For the past several months I’ve been doing a series of daily tweets. First tacos, then monkeys, then daily affirmations, and now daily etiquette tips. If you’re wondering how to behave in polite society, this will answer most of the questions you would never bother to ask. Enjoy!
You can also follow me on Twitter to enjoy July’s series of Daily Incorrect Quote Tweets.
Day One: At family dinner, NEVER stab your in-laws with the salad fork. That’s what the stabbing fork is for.
Day Two: After Memorial Day, one should ALWAYS pass the joint to the left.

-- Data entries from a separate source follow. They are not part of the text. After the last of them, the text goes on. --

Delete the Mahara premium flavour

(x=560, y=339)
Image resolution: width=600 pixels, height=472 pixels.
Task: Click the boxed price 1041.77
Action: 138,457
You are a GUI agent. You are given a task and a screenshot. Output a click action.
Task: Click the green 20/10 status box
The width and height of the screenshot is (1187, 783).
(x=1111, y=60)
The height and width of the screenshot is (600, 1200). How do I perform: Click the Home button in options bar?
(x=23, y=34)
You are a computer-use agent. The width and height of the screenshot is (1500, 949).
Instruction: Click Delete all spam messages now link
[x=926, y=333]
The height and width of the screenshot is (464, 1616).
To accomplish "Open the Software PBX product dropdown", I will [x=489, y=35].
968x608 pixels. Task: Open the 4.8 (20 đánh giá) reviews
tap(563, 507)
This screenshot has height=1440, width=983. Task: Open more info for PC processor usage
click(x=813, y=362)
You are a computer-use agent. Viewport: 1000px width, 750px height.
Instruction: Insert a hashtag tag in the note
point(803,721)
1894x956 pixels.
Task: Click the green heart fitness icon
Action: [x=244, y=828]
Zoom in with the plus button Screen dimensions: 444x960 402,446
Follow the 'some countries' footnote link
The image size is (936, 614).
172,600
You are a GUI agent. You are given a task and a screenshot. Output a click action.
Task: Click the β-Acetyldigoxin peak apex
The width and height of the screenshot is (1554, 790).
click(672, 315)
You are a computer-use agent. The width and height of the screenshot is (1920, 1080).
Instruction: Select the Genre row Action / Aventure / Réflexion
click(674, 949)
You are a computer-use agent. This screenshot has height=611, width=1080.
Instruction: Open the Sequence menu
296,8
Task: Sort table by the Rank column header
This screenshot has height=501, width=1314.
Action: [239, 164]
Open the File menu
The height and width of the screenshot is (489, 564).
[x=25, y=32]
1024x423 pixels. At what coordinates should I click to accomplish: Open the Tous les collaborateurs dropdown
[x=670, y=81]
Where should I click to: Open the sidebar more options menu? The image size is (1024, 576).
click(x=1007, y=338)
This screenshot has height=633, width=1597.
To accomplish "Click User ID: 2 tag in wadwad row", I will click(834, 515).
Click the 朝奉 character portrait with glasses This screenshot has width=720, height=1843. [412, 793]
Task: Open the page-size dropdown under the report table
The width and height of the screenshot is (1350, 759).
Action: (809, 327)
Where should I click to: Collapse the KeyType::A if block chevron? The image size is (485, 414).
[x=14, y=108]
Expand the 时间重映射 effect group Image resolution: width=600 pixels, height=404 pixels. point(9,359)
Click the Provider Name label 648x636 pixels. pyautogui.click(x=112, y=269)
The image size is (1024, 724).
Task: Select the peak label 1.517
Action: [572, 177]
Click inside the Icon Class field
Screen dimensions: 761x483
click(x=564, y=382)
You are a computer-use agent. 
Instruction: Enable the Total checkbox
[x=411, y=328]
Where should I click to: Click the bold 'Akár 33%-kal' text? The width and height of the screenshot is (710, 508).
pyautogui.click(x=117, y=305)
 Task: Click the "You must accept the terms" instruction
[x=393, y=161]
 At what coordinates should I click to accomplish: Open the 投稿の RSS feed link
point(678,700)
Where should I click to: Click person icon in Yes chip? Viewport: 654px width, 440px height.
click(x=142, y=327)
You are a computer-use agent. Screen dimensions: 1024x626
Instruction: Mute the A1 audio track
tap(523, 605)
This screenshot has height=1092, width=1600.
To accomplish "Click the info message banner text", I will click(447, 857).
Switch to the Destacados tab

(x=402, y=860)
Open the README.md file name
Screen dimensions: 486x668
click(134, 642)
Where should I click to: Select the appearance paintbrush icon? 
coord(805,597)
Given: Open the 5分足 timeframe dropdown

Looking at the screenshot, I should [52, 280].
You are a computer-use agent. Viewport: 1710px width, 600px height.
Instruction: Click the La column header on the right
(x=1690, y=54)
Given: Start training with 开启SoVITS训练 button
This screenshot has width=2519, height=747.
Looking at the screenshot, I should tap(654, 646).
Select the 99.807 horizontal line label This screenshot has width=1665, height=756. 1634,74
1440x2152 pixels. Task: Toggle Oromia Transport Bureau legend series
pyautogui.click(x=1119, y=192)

Day Three: In the jazz community, a twenty minute sax solo is an acceptable form of greeting.
Day Four: Save the Date or STD cards should be sent for weddings, key parties, and pre-planned emotional breakdowns.
Day Five: If someone buys you an off-registry wedding gift, it’s customary to lace their thank you card with a deadly poison.
Day Six: Don’t stare at buttocks. Unless eyes are painted on the buttocks. Then you should make eye contact 50% of the time.
Day Seven: Never tell someone they look like Tom Cruise. Be direct and say, “You look like an ageless murder robot.”
Day Eight: It’s socially acceptable to look at a smartphone while using a public urinal, but not an iPad, you fucking savages.
Day Nine: The proper response to another person’s sneeze is: “I’m sorry about your nose explosion.”
Day Ten: A guide to Facebook invites. Yes=Maybe. Maybe=No. No=Send Me Another Invite And I’ll Murder You In Your Sleep.
Day Eleven: One out of every seven tweets should mention Benedict Cumberbatch. Any fewer is a vulgar abuse of the platform.
Day Twelve: If you pass gas in a public place, don’t be embarrassed. Take credit for your work with a simple bow or curtsy.
Day Thirteen: If you don’t have children it’s acceptable to show people pictures of your cats, plants, or XboxLive Gamerscore.
Day Fourteen: If you hear an adult say YOLO out loud without irony, it’s acceptable to immediately test that theory.
Day Fifteen: When people say something you like in real life, do not try to touch their LIKE button.
Day Sixteen: The single rudest thing you can do with a smartphone is call another human. Send a text, you savage.
Day Seventeen: You know who doesn’t take pictures of their food? ANIMALS. You should be posting at least 57 pictures per meal.
Day Eighteen: If your dining partner uses the phrase “it is what it is” it’s quite acceptable to flip the table in a monstrous rage.
Day Nineteen: Some basics: Don’t chew with your mouth open. Don’t listen with your mind closed. Don’t love with your pants on.
Day Twenty: It’s rude to break up with someone via text. A vine video is far more intimate and easy to share with friends.
Day Twenty-One: A business handshake should be so hard and firm, everyone in the room will shout, “Jesus, what’s he compensating for?”
Day Twenty-Two: The proper way to correct someone’s grammar on Twitter is posting about it on Google+ where no one will ever see it.
Day Twenty-Three: Never, ever make eye contact with anyone at a highway rest stop. Even if you’re meeting there for sex.
Day Twenty-Four: We’re used to emoticons so at social events you should end every sentence with an abrupt, non-sequitur smile or frown.
Day Twenty-Five: Body language pro-tip: Winking is always creepy.;)
Day Twenty-Six: If you’re an asshole, it’s polite to start sentences with “I’m not an asshole, but…” so we know you’re an asshole.
Day Twenty-Seven: Don’t tell people their faults. Instead post their top 17 in a fun, snarky list on the internet. People love lists.
Day Twenty-Eight: Correcting all you’re friends grammar and punctuations are great; for people whom want to loose all they’re friend’s.
Day Twenty-Nine: If you run into a mansplainer, ask him to explain being a jackass.This will create an asshole paradox and destroy him.
Day Thirty: If you host a dinner party and you do not ask every single guest if they’ve seen The Wire, you are a fucking monster.